§ WHAT TO DO:
Skip every picture and copy only the lines from the one containing "Task: Open the search magnifier tool" to the final line of the records below.

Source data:
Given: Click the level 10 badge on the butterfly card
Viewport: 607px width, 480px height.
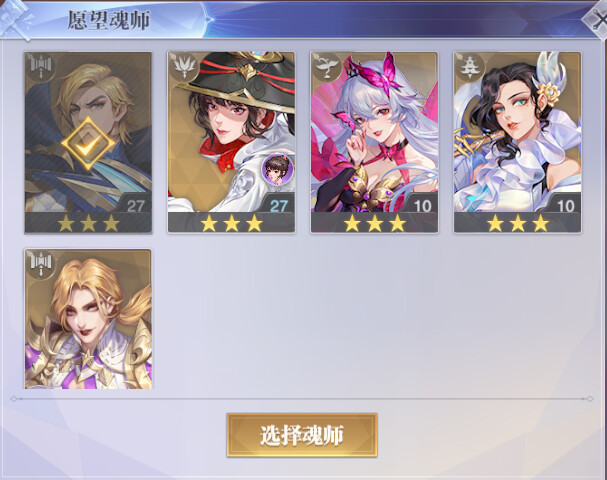Looking at the screenshot, I should click(422, 205).
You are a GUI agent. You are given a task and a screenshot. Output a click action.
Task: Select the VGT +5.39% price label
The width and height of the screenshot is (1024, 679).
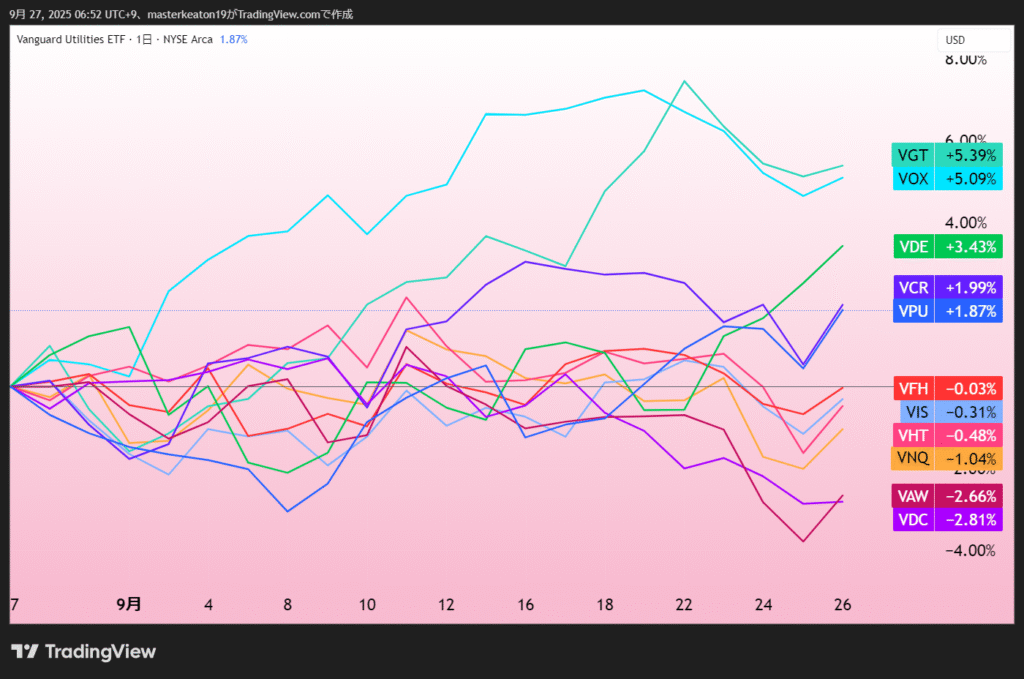pyautogui.click(x=946, y=156)
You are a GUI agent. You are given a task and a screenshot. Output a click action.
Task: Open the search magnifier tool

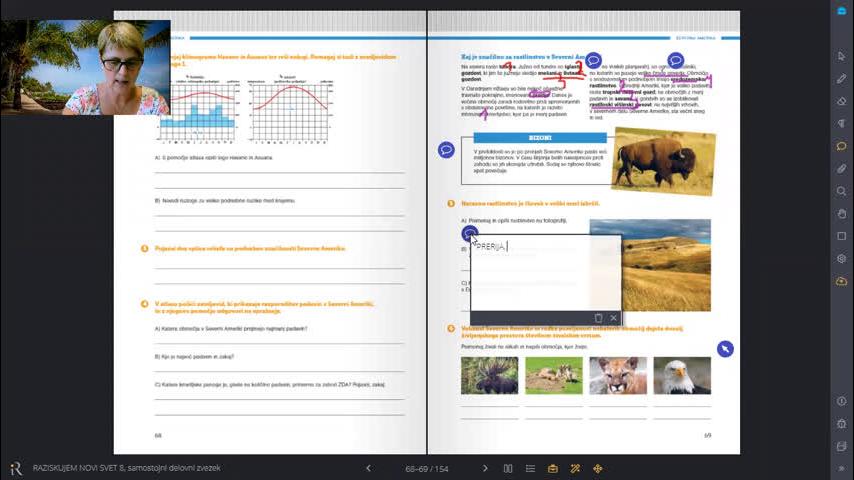841,191
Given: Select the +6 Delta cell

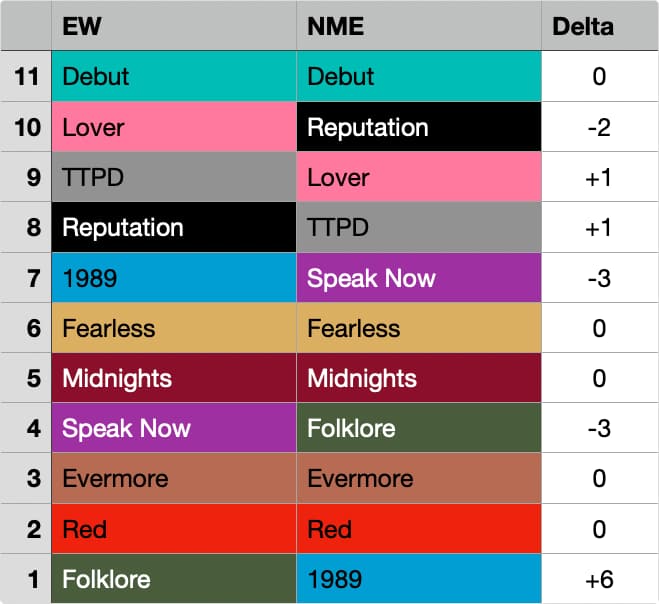Looking at the screenshot, I should 599,578.
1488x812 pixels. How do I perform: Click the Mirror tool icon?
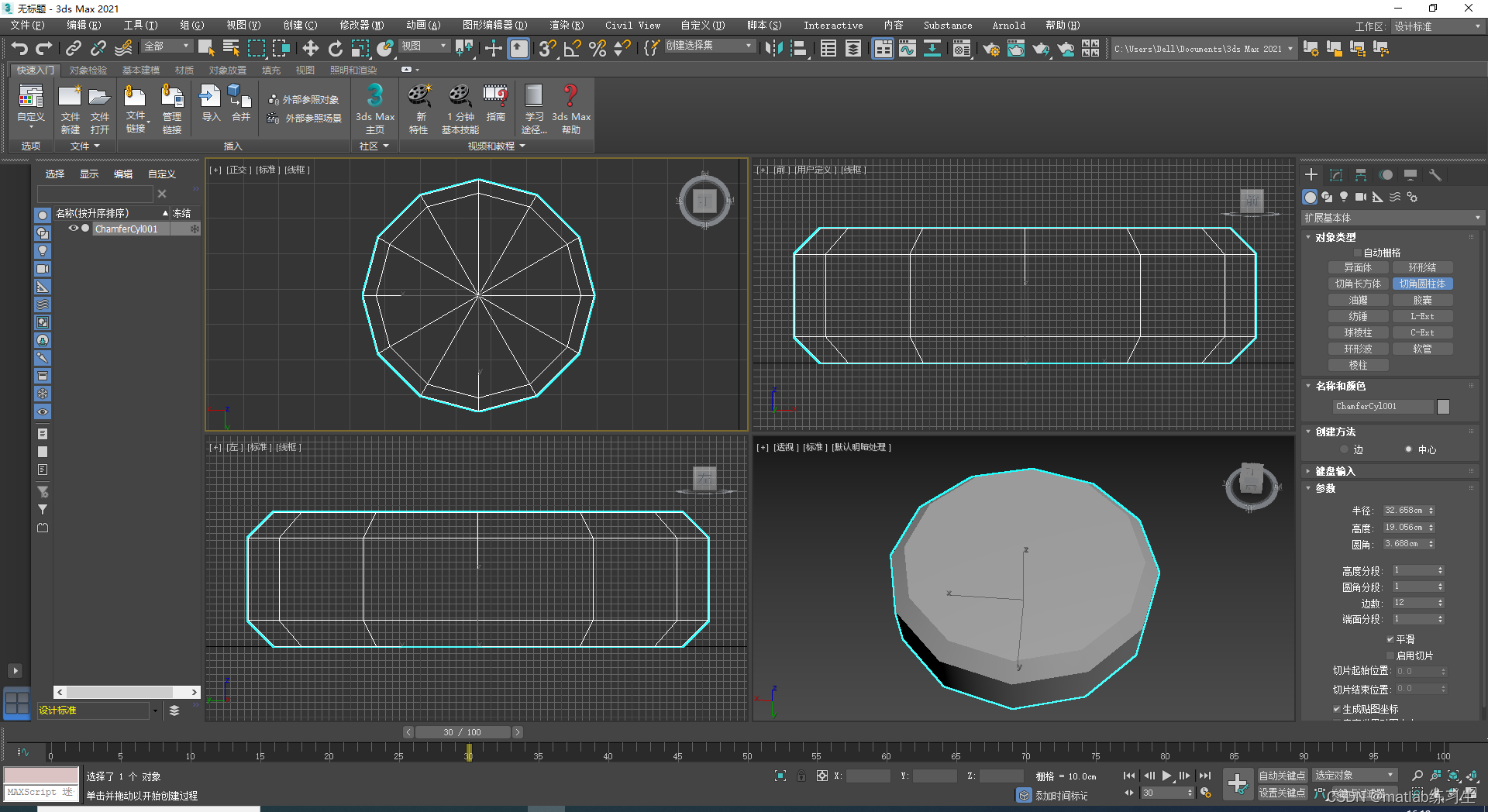click(773, 48)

§ SOLUTION FOR THIS PROBLEM:
Task: Open the search magnifier tool

841,191
Given: Select the +6 Delta cell

Looking at the screenshot, I should 599,578.
1488x812 pixels. How do I perform: Click the Mirror tool icon?
click(773, 48)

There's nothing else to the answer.